## RECORDS PROVIDED
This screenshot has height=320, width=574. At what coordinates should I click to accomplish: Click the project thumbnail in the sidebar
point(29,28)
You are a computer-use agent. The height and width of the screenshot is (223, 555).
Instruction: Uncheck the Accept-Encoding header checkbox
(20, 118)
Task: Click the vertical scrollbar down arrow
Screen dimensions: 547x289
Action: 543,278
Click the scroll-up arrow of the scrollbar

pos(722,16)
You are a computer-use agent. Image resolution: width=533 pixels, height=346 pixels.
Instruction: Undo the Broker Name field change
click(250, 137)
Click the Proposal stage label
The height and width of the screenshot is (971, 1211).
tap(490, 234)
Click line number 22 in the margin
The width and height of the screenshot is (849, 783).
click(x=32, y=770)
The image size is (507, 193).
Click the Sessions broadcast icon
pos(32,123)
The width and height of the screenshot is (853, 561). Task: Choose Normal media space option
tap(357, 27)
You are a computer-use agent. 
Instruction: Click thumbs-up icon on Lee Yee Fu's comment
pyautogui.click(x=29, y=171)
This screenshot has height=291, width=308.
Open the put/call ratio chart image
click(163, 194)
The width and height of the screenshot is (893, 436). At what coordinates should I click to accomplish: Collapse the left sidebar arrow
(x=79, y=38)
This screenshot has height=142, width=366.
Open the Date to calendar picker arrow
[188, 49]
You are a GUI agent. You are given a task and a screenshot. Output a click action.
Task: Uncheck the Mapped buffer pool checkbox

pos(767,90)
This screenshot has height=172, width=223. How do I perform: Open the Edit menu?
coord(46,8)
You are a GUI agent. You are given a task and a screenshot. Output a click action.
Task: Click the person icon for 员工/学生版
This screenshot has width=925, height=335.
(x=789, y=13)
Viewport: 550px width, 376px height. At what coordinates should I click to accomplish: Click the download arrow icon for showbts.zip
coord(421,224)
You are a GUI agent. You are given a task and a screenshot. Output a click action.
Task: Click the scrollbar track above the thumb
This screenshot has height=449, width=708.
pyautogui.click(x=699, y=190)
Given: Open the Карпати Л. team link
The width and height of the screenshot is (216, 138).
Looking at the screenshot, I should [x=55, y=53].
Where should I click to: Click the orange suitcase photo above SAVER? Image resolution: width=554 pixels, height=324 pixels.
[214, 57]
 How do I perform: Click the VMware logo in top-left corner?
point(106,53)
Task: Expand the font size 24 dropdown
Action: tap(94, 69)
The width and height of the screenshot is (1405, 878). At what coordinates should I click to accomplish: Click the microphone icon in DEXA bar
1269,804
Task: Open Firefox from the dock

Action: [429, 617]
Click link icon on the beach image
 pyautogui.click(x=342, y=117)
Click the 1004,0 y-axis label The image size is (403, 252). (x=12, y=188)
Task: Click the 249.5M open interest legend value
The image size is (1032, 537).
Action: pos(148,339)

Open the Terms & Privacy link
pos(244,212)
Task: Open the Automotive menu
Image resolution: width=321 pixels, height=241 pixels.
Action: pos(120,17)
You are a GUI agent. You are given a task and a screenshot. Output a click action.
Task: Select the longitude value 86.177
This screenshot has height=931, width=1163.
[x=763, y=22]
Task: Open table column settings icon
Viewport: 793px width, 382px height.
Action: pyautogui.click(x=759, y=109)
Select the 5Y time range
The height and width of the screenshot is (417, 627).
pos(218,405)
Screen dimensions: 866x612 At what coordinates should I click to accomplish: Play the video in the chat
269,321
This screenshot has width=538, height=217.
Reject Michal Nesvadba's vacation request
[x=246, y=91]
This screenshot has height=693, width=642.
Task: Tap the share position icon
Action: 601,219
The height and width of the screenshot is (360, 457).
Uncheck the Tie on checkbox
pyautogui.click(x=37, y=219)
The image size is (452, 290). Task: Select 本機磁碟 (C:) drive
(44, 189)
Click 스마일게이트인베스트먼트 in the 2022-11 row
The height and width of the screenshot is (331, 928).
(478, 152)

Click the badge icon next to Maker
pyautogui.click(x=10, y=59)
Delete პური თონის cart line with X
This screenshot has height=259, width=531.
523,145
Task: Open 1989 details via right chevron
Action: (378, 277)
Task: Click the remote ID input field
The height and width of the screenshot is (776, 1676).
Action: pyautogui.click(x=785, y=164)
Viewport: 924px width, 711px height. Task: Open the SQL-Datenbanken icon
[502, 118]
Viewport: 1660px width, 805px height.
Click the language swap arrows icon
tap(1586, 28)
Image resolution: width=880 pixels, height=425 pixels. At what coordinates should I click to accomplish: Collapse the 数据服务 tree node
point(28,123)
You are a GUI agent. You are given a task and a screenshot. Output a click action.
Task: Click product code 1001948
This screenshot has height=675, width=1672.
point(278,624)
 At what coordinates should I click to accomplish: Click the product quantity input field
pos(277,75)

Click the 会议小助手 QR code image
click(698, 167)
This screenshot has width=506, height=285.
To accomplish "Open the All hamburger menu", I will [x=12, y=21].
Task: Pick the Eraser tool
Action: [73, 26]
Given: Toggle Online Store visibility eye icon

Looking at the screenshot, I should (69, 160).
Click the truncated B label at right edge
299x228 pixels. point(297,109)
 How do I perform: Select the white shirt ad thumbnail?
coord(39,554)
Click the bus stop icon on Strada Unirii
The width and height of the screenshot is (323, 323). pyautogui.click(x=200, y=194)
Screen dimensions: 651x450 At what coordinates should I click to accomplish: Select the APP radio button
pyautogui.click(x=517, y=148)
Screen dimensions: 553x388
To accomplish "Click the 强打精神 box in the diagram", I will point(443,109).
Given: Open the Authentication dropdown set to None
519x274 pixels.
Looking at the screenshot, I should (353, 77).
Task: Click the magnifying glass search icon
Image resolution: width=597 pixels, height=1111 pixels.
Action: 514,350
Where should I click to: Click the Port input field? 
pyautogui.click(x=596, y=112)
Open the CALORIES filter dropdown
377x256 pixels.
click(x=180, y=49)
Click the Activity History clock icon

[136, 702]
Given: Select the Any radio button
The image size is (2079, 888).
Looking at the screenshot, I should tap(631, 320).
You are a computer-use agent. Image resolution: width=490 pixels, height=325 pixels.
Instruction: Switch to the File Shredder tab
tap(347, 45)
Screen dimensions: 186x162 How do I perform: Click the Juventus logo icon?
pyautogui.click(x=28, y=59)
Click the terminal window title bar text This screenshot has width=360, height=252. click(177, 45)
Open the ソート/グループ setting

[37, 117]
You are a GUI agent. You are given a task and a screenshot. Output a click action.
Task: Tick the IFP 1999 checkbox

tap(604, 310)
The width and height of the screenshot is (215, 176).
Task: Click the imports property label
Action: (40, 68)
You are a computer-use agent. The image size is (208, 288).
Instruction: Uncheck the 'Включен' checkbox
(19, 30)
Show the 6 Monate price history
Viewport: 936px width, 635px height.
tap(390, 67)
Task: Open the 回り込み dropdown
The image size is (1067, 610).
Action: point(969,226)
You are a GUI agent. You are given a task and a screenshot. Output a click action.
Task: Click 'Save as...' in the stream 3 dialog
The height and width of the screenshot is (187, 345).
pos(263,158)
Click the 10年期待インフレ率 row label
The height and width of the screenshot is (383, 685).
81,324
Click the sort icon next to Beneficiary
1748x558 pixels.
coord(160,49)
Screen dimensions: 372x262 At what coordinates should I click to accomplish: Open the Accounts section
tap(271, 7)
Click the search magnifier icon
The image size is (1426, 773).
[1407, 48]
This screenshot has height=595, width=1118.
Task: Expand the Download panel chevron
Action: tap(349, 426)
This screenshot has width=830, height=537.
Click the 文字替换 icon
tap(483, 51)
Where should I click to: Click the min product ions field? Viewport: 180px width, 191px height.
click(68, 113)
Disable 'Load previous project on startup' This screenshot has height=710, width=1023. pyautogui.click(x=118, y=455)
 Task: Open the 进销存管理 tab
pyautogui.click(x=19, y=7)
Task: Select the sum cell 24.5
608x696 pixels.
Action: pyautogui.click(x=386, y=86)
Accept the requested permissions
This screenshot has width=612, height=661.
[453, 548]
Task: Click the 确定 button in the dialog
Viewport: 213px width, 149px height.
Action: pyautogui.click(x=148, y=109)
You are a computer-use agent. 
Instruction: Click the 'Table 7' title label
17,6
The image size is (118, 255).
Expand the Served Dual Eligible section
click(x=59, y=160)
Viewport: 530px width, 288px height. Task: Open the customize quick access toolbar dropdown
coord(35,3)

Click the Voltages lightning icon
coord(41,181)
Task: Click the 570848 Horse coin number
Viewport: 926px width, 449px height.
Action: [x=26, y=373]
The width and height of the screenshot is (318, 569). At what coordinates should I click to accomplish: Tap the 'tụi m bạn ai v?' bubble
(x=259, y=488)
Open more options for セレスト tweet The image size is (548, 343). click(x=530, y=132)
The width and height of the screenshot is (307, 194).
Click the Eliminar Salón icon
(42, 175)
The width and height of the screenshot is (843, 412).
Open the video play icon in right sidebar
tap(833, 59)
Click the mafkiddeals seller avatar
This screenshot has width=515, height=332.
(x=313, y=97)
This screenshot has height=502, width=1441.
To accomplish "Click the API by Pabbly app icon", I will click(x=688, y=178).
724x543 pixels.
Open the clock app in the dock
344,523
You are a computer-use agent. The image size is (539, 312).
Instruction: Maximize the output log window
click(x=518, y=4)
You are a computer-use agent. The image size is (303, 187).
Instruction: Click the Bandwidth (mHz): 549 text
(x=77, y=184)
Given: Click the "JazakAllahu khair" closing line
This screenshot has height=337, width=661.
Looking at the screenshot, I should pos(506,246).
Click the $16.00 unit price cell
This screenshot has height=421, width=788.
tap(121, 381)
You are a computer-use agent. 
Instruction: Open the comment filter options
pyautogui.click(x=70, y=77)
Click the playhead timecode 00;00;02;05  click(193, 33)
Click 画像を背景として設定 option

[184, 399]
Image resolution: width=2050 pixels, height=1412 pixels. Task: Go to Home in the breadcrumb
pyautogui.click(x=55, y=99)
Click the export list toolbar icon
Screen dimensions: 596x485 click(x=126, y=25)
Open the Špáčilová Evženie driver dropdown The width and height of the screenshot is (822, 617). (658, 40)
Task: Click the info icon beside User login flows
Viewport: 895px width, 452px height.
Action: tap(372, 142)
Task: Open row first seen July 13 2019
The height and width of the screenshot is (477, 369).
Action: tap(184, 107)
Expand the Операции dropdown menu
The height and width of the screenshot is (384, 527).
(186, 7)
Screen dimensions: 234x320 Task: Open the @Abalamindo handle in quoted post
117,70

## TASK DESCRIPTION
Look above for the line that contains "This screenshot has height=502, width=1441.". Starting there, transcribe every line exactly until you have copied the line that contains "Open the Špáčilová".

## TASK SOLUTION
This screenshot has height=502, width=1441.
To accomplish "Click the API by Pabbly app icon", I will click(x=688, y=178).
724x543 pixels.
Open the clock app in the dock
344,523
You are a computer-use agent. The image size is (539, 312).
Instruction: Maximize the output log window
click(x=518, y=4)
You are a computer-use agent. The image size is (303, 187).
Instruction: Click the Bandwidth (mHz): 549 text
(x=77, y=184)
Given: Click the "JazakAllahu khair" closing line
This screenshot has height=337, width=661.
Looking at the screenshot, I should pos(506,246).
Click the $16.00 unit price cell
This screenshot has height=421, width=788.
tap(121, 381)
You are a computer-use agent. 
Instruction: Open the comment filter options
pyautogui.click(x=70, y=77)
Click the playhead timecode 00;00;02;05  click(193, 33)
Click 画像を背景として設定 option

[184, 399]
Image resolution: width=2050 pixels, height=1412 pixels. Task: Go to Home in the breadcrumb
pyautogui.click(x=55, y=99)
Click the export list toolbar icon
Screen dimensions: 596x485 click(x=126, y=25)
Open the Špáčilová Evženie driver dropdown The width and height of the screenshot is (822, 617). (658, 40)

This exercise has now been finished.